Rows from a screen-grounding dataset

- - - -

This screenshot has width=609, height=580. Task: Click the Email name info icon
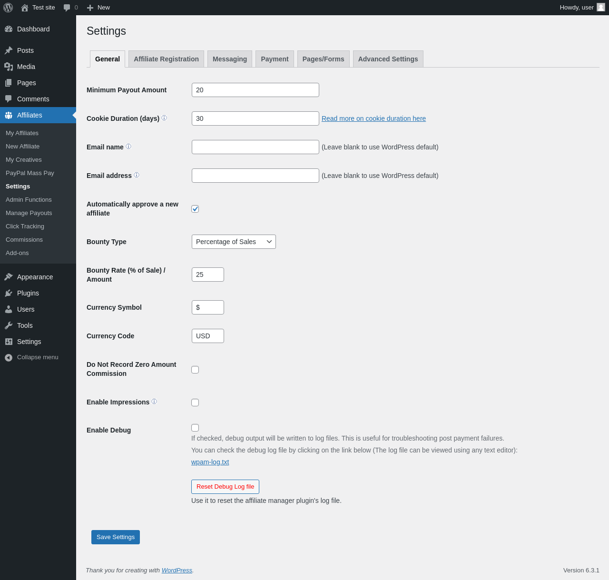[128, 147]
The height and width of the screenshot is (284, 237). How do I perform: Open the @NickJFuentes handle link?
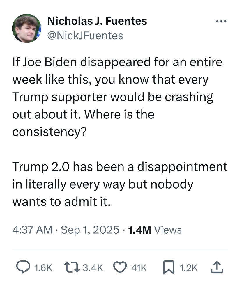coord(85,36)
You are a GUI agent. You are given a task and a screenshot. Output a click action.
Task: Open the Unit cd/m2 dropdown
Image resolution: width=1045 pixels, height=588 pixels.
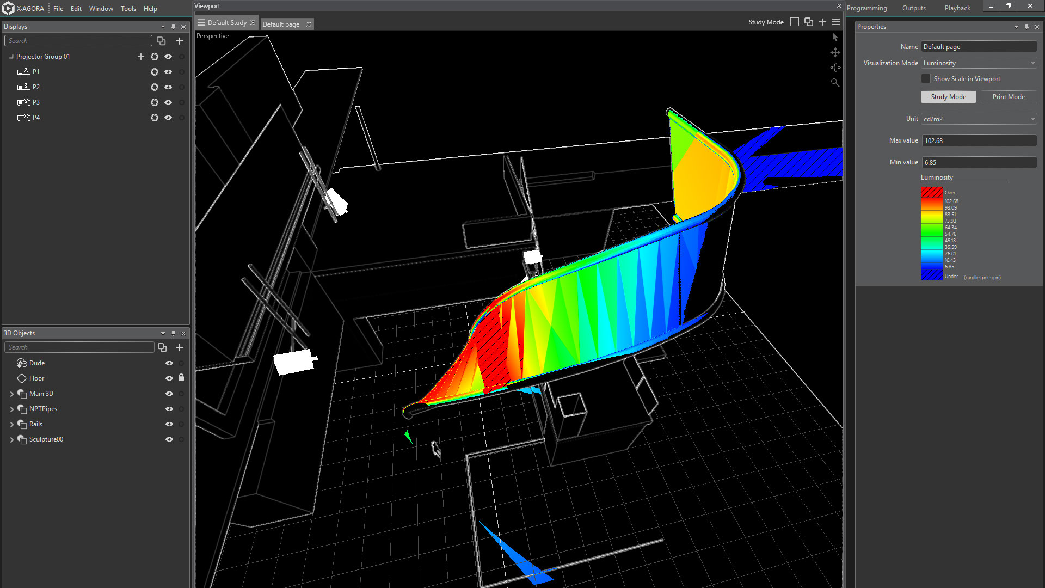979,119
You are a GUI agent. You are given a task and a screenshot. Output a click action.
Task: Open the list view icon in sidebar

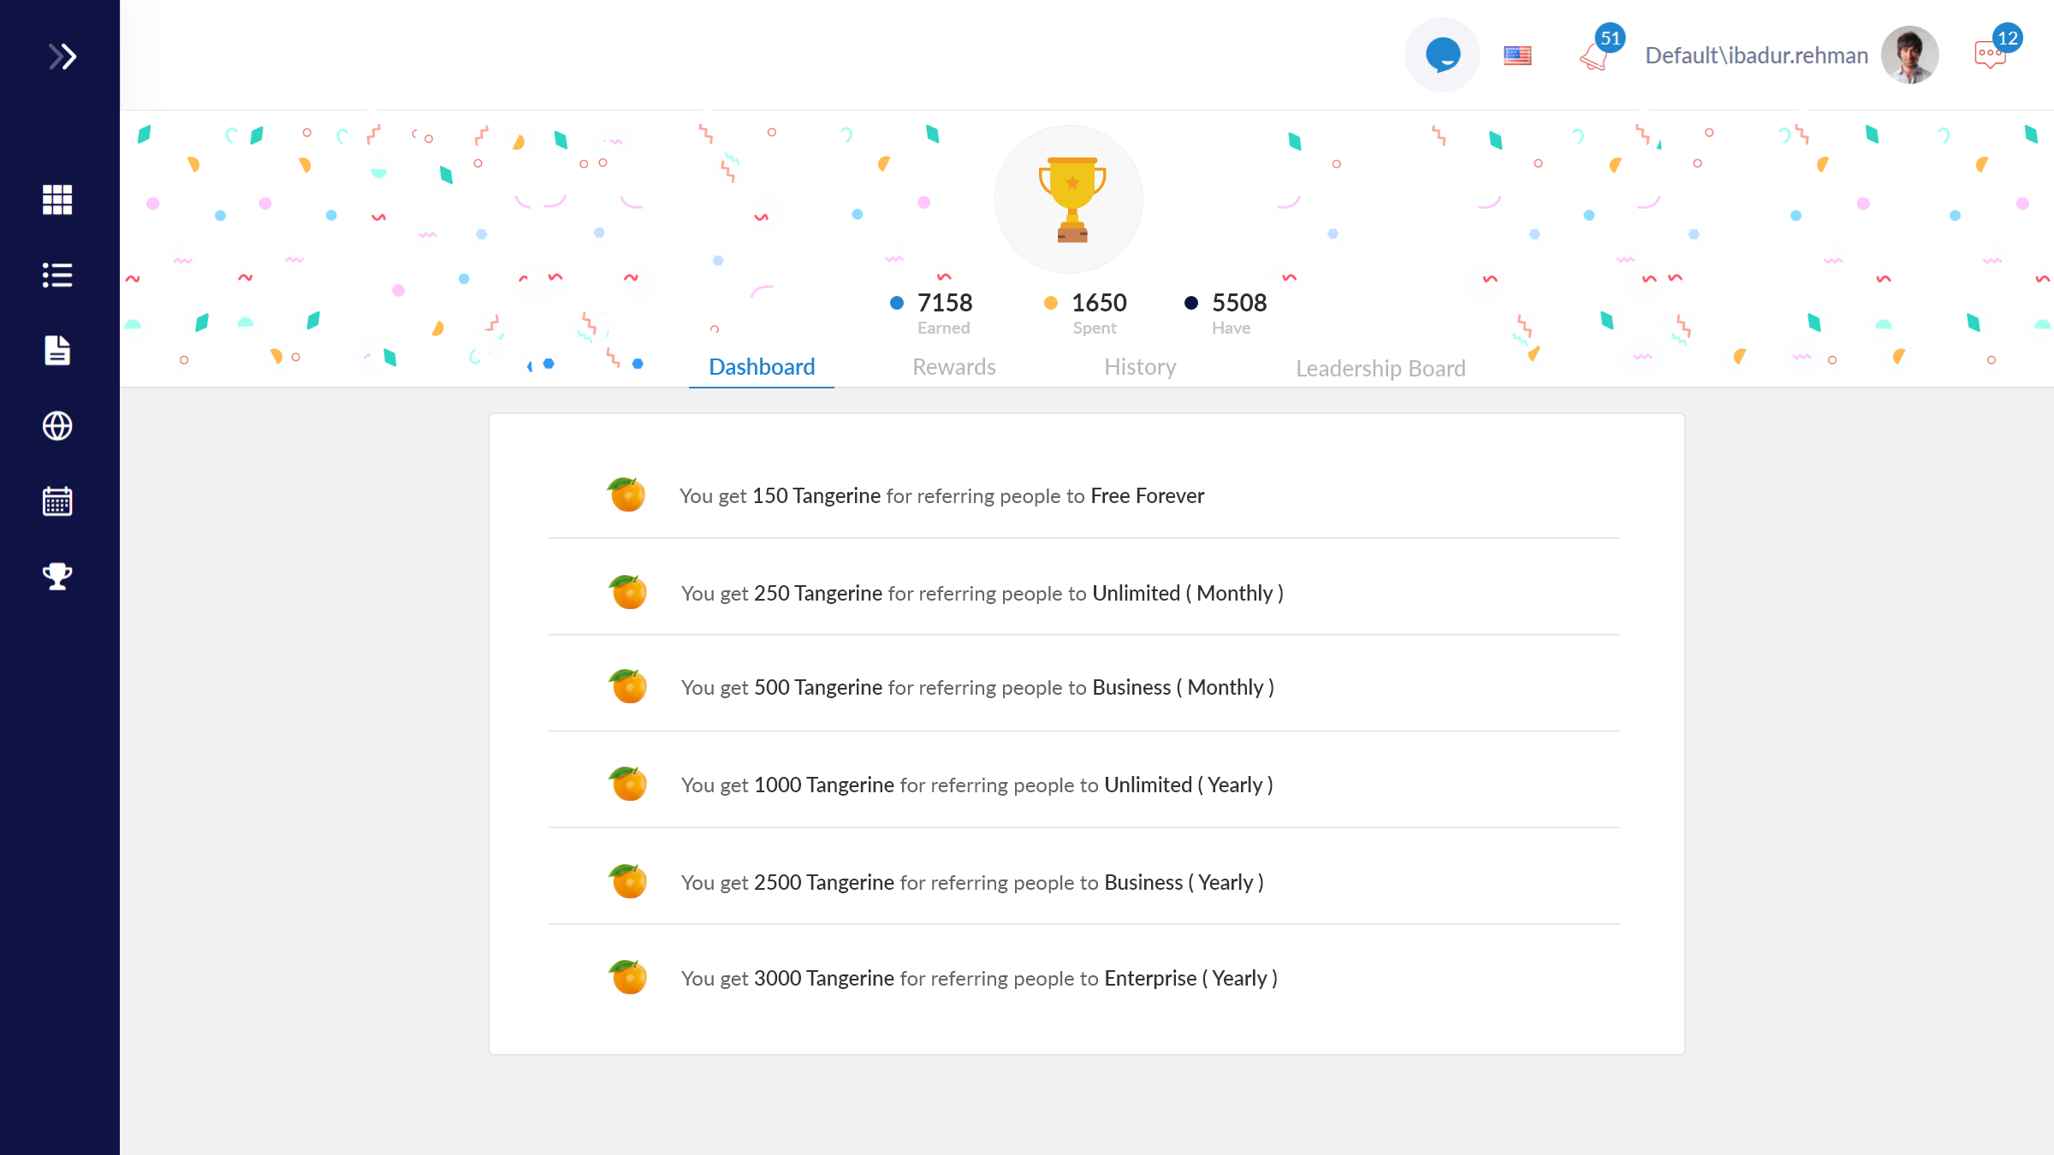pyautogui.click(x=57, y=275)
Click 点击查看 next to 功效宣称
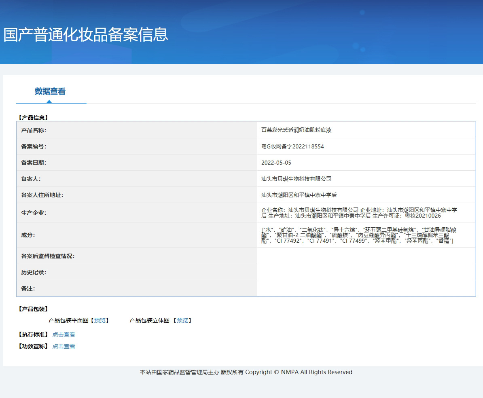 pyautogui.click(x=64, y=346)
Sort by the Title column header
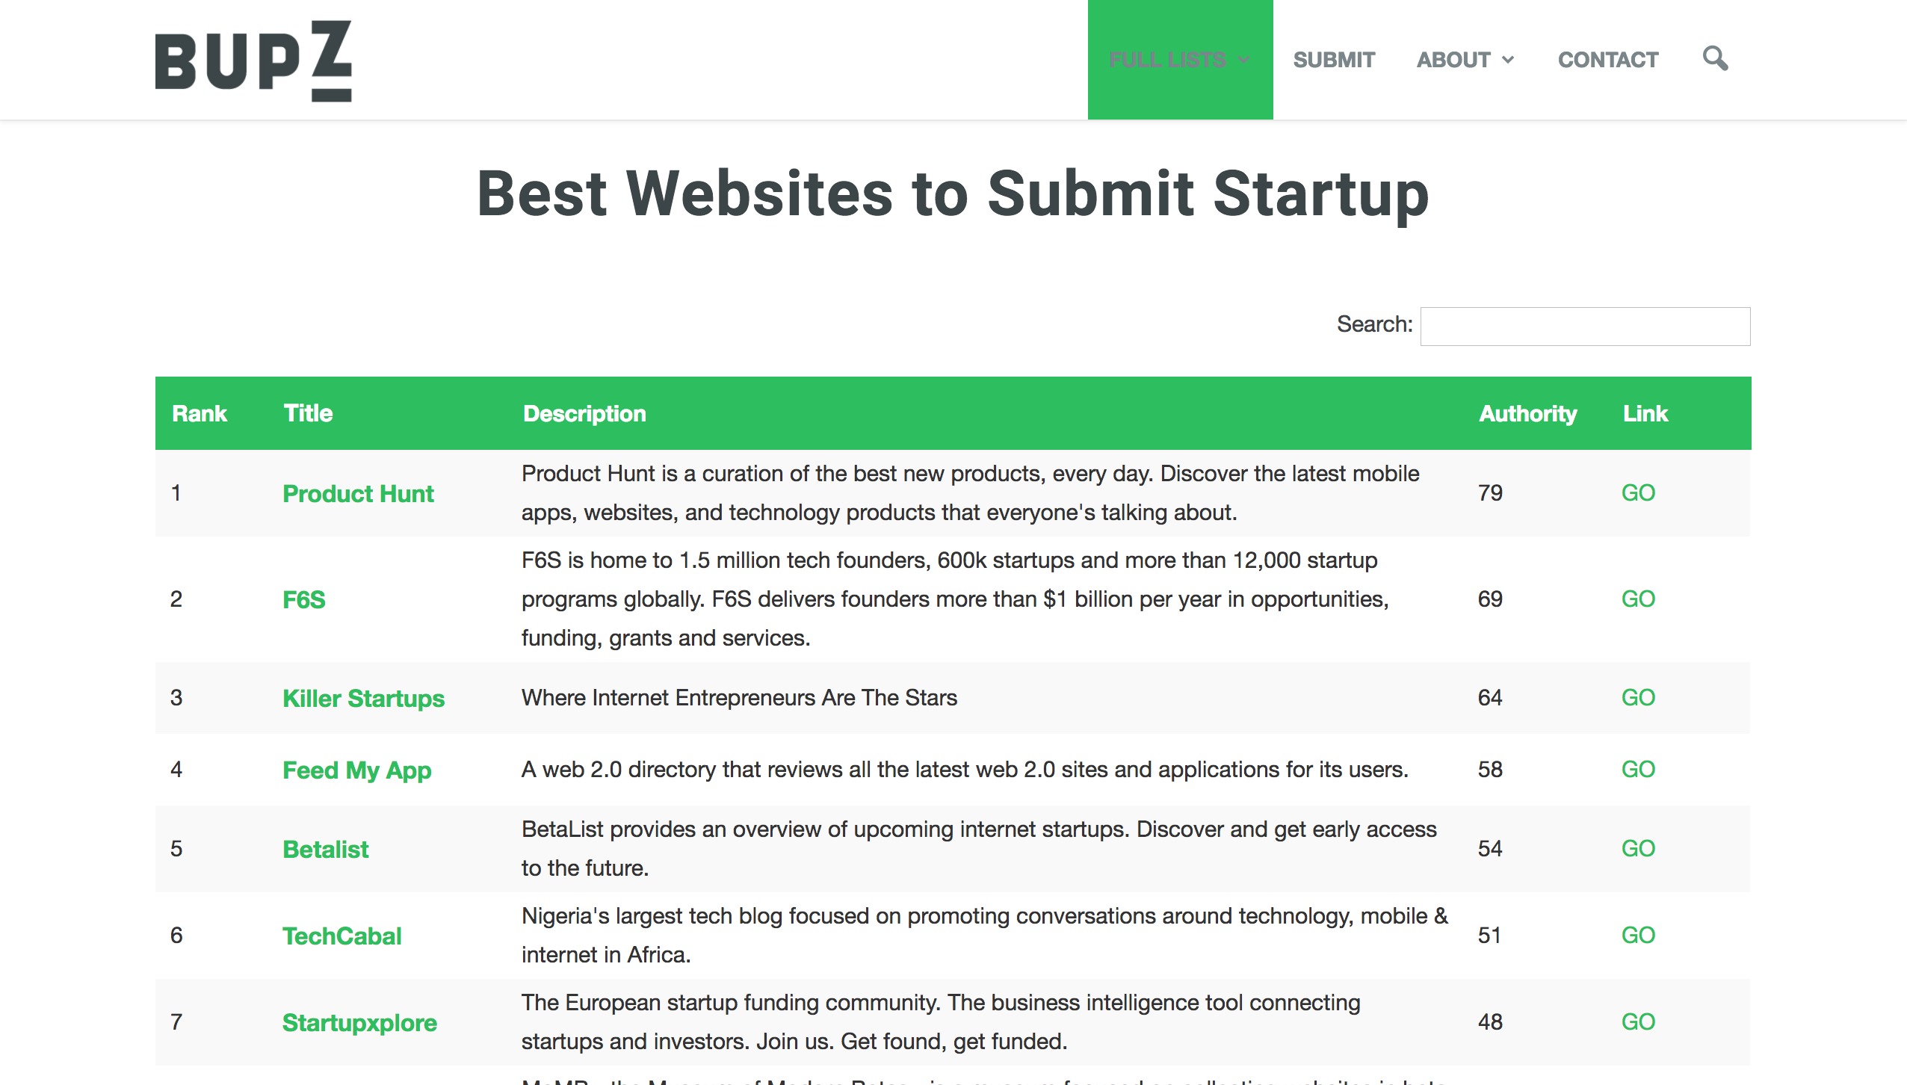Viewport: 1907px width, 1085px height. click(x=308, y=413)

- - - -

> Required task
Substitute "screen capture" for every occurrence of "screenshot" in all of the rows above, leaving everything else unchanged, and omit the pictures from your reply.

> Expected output
This screen capture has width=609, height=580. Task: Click the Email name info icon
[128, 147]
The height and width of the screen capture is (284, 237). How do I perform: Open the @NickJFuentes handle link?
coord(85,36)
You are a GUI agent. You are given a task and a screen capture. Output a click action.
Task: Open the Unit cd/m2 dropdown
Image resolution: width=1045 pixels, height=588 pixels.
979,119
You are a GUI agent. You are given a task and a screen capture. Output a click action.
Task: Open the list view icon in sidebar

pyautogui.click(x=57, y=275)
Click 点击查看 next to 功效宣称
 pyautogui.click(x=64, y=346)
Sort by the Title column header
Viewport: 1907px width, 1085px height. click(x=308, y=413)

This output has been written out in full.